***** Document excerpt

September 24, 2009 · Leave a Comment

I came across a lovely quote from Eliel Saarinen (apparently a famous Finnish architect) this morning. He was quoted by Russell Davies in an article about Rural Computing.

“Always design a thing by considering it in its next larger context – a chair in a room, a room in a house, a house in an environment, an environment in a city plan.”

I really like this idea as a way of thinking about what we do.

I think context is interesting for us in two ways. Context should play a much more important role in how we understand consumer behaviour and the relationship people have with the things we advertise. And context should also play a much bigger role when we plan the how the work we produce is most effectively experienced.

I’ve never been able to articulate it very well, but I think everyone who works in the industry is conscious of the artificial, at-least-one-step-removed nature of what we do and how we do it. We often talk with a degree of self-awareness about the artificial nature of advertising agencies, and we know that as a sub-species we advertising people are very different (rather privileged, certainly sheltered) from the world-at-large, the audience for whom we are working.

We also often note that how we learn about the things we advertise is a bit contrived, as opposed to the way that ‘real’ people relate to them. We might use a new soap, eat a new bread or drive a new car with the genuine intention of learning about it so that we can better promote it, but by necessity we do it in a slightly artificial way, actively learning about it, rather than passively experiencing it. (I don’t say this as a criticism, because by definition our experience is different.)

I think we also see the same with research, where we conduct focus groups with the genuine goal of learning more about people, but in a very artificial way. We most often put people in a sterile, neutral environment and ask them to talk and explain, rather than observing ‘real’ behaviour in its genuine context. It’s like animals in zoos, or golfers in driving ranges – it approximates reality, but it just can never be the same and is therefore not as illuminating.

I think this is a real limitation because nothing is experienced devoid of context – the room makes a big difference to the chair, just as the road makes a big difference to the car.

**********

__Task requirements__
Carry on the blog post about context in advertising, starting after its final sentence.

***** Excerpted data

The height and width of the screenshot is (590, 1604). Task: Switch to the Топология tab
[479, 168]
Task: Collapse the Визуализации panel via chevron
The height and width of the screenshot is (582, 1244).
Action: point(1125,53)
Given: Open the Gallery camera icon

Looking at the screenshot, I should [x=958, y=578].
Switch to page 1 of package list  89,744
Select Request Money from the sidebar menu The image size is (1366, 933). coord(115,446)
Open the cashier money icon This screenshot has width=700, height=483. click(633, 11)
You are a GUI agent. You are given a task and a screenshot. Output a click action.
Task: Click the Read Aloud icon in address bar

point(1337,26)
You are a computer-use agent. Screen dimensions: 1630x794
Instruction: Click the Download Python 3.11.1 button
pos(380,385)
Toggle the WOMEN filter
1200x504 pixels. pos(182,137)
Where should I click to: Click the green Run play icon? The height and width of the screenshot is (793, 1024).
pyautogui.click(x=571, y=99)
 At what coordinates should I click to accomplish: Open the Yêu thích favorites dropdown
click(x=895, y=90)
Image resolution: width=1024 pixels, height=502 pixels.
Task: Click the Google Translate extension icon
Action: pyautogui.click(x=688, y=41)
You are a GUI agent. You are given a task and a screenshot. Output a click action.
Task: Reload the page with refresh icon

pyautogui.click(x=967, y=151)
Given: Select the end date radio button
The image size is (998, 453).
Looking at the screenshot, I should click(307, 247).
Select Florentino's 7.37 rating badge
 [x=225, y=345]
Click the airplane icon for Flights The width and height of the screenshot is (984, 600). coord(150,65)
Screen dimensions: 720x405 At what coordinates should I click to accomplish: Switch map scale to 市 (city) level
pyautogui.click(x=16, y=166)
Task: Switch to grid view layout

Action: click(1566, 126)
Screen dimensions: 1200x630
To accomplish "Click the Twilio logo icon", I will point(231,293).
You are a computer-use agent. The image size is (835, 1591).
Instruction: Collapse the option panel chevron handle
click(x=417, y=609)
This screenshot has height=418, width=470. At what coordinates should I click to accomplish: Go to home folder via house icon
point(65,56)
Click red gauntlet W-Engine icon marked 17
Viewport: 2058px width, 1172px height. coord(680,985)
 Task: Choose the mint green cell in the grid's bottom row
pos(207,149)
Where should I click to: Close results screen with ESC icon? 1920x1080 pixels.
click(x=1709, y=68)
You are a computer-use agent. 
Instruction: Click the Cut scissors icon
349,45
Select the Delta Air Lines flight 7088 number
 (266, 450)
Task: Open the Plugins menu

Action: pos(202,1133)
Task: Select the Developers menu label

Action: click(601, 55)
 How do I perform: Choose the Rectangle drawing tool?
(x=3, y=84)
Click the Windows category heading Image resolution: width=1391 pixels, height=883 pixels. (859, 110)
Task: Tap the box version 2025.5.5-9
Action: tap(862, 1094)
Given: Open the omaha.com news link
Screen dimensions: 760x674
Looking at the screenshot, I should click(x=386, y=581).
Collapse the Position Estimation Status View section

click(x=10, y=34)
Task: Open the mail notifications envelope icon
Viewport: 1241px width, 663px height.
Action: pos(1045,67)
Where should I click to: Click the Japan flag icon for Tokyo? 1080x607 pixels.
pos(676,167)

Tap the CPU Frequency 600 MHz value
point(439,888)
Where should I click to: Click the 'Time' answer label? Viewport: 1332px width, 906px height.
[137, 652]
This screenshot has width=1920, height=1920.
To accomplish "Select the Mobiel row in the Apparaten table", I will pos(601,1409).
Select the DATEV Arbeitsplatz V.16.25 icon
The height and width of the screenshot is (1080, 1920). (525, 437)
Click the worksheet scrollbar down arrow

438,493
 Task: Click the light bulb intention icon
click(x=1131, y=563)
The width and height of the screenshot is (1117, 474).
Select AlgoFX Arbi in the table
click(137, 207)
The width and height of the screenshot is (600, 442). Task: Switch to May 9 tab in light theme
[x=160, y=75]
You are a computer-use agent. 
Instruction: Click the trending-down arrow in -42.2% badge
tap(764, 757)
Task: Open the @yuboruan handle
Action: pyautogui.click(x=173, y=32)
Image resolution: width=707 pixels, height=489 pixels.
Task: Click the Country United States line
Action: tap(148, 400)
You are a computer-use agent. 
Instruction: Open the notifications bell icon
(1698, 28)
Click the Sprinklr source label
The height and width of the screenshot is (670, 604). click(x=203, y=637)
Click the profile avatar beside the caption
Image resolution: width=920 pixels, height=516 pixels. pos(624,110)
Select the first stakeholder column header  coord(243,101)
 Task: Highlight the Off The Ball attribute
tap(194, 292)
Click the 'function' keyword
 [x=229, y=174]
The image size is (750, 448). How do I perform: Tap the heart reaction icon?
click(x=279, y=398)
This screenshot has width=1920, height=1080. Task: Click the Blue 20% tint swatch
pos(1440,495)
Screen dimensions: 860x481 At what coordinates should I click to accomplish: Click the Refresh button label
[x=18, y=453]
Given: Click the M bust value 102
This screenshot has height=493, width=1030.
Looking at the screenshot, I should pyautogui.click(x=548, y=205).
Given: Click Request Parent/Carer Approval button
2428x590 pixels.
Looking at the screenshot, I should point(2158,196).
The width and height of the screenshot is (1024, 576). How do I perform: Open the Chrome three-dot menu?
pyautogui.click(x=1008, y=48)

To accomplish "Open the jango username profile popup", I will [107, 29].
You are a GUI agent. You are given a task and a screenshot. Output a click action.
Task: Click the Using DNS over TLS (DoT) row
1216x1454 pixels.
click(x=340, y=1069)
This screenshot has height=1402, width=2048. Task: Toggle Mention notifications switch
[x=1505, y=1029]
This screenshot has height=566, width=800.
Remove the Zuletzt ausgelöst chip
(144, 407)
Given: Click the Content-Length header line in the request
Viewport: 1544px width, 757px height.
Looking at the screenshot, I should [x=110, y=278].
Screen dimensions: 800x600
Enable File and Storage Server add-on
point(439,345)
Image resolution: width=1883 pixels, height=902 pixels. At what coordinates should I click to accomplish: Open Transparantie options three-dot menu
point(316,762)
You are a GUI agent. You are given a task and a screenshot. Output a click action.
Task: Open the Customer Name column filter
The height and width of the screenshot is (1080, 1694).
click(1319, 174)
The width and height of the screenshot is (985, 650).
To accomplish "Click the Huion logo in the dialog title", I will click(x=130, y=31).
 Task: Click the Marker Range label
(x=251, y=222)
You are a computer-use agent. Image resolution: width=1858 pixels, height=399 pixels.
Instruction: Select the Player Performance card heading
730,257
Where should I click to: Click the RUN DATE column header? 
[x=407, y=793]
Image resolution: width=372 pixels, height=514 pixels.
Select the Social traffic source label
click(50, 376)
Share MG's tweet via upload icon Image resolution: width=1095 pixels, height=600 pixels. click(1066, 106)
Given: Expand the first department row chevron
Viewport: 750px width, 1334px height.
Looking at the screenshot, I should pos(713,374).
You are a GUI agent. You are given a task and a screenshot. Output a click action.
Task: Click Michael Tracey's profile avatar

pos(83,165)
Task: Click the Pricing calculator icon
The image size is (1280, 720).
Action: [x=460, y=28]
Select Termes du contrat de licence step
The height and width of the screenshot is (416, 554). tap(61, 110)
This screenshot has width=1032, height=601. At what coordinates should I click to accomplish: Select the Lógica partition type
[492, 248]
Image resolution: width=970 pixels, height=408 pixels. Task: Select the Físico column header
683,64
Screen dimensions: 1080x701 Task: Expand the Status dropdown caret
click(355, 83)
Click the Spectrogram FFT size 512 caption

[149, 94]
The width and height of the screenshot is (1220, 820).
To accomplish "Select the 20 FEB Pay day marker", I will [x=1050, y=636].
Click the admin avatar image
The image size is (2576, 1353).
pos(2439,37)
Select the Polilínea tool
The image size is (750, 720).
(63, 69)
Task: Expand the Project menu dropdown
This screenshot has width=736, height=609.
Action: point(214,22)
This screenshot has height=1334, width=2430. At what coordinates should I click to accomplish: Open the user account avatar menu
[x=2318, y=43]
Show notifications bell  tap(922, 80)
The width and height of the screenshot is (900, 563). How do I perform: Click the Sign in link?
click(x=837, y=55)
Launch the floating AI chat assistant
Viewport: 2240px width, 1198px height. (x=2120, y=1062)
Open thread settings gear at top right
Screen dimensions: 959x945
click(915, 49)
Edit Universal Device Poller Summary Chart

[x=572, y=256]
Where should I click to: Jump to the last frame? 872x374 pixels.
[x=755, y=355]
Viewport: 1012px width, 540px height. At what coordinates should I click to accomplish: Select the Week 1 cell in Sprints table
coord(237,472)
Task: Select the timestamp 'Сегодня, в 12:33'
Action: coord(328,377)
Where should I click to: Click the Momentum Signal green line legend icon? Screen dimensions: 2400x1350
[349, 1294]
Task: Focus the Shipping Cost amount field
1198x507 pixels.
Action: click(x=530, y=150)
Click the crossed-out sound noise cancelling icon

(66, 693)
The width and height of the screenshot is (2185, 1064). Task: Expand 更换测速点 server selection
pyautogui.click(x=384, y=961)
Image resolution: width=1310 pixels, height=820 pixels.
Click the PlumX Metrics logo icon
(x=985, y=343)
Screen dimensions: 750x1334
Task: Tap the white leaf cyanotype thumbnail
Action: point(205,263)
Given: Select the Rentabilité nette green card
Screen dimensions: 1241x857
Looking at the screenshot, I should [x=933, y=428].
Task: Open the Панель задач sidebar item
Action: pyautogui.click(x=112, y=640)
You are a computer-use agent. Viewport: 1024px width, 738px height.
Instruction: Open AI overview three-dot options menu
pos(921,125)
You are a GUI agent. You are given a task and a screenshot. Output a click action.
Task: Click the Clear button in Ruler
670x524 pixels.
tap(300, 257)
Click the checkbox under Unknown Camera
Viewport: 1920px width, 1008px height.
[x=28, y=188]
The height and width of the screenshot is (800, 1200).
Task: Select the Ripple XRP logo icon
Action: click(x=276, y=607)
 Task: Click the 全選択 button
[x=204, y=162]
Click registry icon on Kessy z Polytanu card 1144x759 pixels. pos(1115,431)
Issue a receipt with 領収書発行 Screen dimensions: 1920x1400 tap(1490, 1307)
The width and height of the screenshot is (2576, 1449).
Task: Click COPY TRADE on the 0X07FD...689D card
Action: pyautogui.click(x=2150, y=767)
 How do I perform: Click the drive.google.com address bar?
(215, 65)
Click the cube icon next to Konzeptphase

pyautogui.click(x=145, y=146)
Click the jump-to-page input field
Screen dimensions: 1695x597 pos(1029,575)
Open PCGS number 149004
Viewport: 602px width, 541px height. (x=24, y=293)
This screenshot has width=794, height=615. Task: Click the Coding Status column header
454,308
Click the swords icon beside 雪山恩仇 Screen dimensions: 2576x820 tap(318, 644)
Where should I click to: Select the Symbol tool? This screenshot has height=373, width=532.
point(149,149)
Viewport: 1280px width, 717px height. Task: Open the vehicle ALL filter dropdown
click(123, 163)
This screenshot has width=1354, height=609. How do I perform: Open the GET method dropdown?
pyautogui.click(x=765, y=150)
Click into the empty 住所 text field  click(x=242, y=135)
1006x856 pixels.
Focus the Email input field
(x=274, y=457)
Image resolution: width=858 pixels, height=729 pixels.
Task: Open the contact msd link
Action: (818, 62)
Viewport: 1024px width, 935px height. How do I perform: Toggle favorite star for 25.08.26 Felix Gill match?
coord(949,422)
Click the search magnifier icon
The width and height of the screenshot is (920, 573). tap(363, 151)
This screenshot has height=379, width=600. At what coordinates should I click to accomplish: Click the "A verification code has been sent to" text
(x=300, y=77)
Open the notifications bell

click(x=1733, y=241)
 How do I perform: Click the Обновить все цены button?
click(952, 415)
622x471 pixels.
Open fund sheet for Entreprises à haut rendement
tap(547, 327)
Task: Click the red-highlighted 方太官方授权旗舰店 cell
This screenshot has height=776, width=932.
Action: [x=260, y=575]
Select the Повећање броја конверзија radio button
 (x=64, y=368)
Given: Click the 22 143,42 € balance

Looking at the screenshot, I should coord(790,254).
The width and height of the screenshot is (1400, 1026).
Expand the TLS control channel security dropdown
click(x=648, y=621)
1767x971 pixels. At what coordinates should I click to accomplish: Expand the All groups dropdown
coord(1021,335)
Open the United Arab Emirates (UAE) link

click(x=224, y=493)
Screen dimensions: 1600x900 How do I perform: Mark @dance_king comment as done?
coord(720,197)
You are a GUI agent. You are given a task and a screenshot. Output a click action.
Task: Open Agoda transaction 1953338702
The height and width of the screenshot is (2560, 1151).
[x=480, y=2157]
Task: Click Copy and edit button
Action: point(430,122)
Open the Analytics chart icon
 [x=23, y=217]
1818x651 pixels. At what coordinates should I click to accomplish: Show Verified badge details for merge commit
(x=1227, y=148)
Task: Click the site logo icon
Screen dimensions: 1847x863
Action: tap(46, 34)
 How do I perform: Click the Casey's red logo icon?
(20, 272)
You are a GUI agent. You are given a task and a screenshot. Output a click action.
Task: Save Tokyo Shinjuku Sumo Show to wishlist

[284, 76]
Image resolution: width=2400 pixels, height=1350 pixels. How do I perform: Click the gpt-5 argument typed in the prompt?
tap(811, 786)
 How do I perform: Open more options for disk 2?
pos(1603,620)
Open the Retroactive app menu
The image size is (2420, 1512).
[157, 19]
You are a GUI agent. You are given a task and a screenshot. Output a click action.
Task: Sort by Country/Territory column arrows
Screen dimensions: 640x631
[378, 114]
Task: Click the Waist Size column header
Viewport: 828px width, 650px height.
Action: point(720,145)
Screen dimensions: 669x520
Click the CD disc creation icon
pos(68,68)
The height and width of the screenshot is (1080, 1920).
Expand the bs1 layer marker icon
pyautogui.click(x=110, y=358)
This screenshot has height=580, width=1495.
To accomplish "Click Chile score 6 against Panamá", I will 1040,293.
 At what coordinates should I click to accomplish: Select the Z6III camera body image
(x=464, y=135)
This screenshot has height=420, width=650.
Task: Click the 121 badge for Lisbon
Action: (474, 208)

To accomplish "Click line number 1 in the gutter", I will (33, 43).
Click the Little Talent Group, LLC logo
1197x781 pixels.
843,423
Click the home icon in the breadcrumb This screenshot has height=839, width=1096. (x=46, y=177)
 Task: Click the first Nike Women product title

**********

__Response__
Then there’s the context that media delivers to an execution that I think we need to place much more focus on. (I’ve written about this before.) And I really like the analogy with a room in a house as a way of thinking about it.

You can design a room in isolation. You can have a very specific brief for a living area – natural light, hardy surfaces for kids to crash into, muted colours for relaxation, ample wall space to display art etc. And you can do a great job of meeting this brief without giving any thought to the remainder of the house. But at some point you have to open the door and let the room function as part of a greater whole. And while the room might still function really well, it may be that when the rest of the house is considered you find it could be improved slightly to work more cohesively with the whole – more aesthetically consistent, easier flow from room to room. It might only be 10% better, but that will still be 10% improvement based on thinking about the room in its bigger context.

And that’s exactly what I think we miss when we separate creative and media thinking. We’re effectively designing rooms and then looking for houses to put them in.

This certainly doesn’t mean we get bad ads. We just get ads that potentially aren’t 10% more effective. Which when you’re dealing with the fine line that separates OK from truly effective, is actually a big margin and a huge sacrifice.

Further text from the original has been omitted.